Customer Service with a Pant

I hate cleaning. Well, except laundry, I love doing laundry... ok maybe not the ironing and folding part but the washing/drying part, mmm just love it. But anyways, hate to clean. Unfortunately, I'm a bachelor with two bathrooms and a disdain for elbow grease. The solution? Chemical warfare baby!

I got so many scrubbing bubbles, upside-down ducks, sinking pucks and rock-eating sprays in one place that homeland security is probably watching me right now. The theory is, if I coat every surface with a "cleaner" then technically, the bathroom is "cleaner". Right? Right?!

Ok, so Saturday night, ran out of Clorox pucks. Yes, I know, panic mode right? So I ran out to Target to get some more. (Yes, this is what I do on my weekend nights now that I'm a month into my 30's.) So fast forward... scene change to Target... pucks in cart.

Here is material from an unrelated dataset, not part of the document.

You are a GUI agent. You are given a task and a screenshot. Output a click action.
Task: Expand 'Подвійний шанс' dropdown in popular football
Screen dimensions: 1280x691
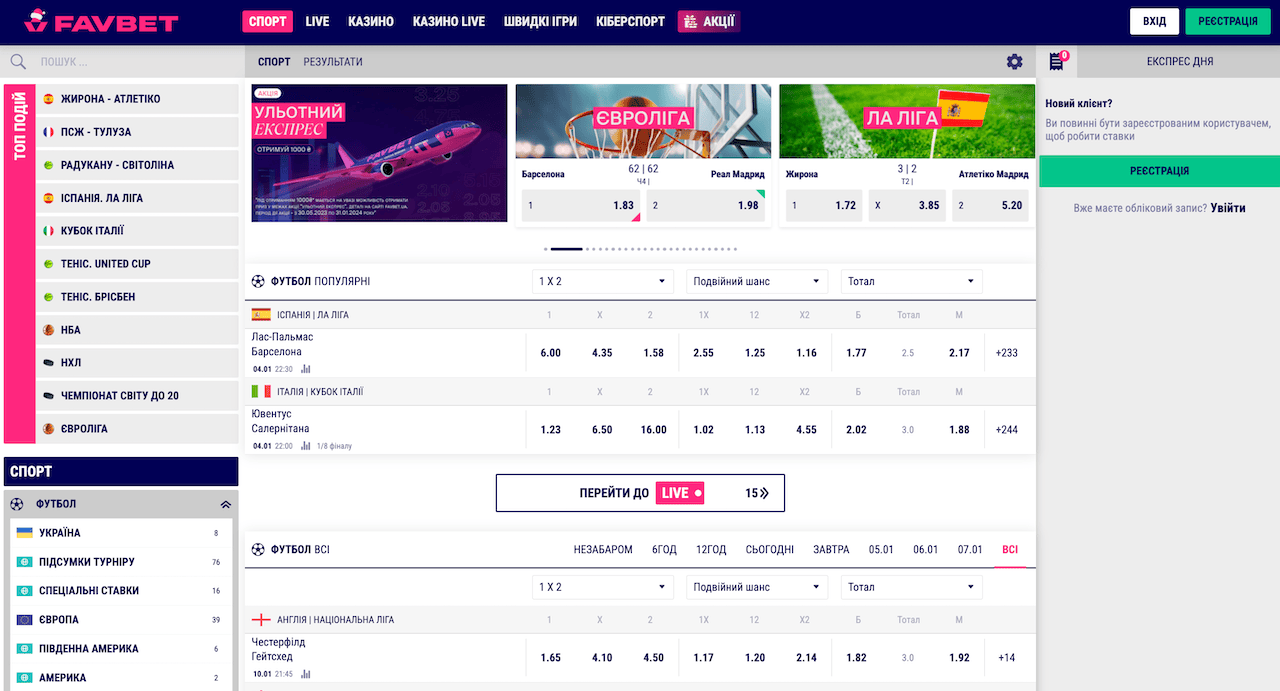tap(756, 281)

Now I don't know about you but I always have to stop at the games section when I'm at Target. You know those guys that can't step on cracks on the sidewalk or have to wash their hands 30 times? It's kinda like that. I can't leave the store without doing it.

So there I am, at the electronics section and I actually find a game I want to get. Should I wait and buy online or should I get it now? I decide to get it now, you know, cuz the toilet puck is looking a little lonely in the cart. Of course, they got the game locked up behind glass so now I have to find someone to help.

(If you haven't read my previous post on Target employees, this is a good time.)

No red shirts around, not a single one. But I do find a nice big button with a nice big sign that says, "Push for service" or something like that. Oh man, I do love pushing buttons. PUSH!

An automated voice comes on and says something like, "Thanks for pushing me, someone will be with you in 60 seconds." So now I'm thinking, "Wow, 60 seconds? That's accurate!" The next 60 seconds plays out something like this:

0:15 - Nothing... but it's only been 15 seconds.
0:30 - I'm not really counting so I guess it's been 30 seconds? Ooh look, new digital cameras!
0:45 - Maybe I should push the button again.

At 50 seconds, a red shirt walks up briskly. He's holding some sort of walkie-talkie and I hear an automated voice coming out of it:

"Customer service required at Electronics, who is responding? 10 seconds left."

Red shirt says something into his radio that sounds like his name and "responding". Red then walks right past me (with a very John Locke look in his eyes) and pushes something near the big button. Satisfied the store's not going to explode, he says, "Can I help you?" Yes, you can.

I got my game but obviously, the button thing got me thinking. Is Target trying to save money by reducing the staff and having the remaining staff "on call" around the store? I wonder what kind of stress that puts on the staff? What exactly happens when you don't reset the button within 60 seconds?

The irony is that I came out of there thinking that it's a giant game. The employees are probably running around answering pages and trying to increase their response "score". Happy customers come out with a smile. Ignored customers make a dejected "bloop bleep bloop" sound and leave. Eventually, the employees get better at it and then management kicks it into the next level: "30 seconds!"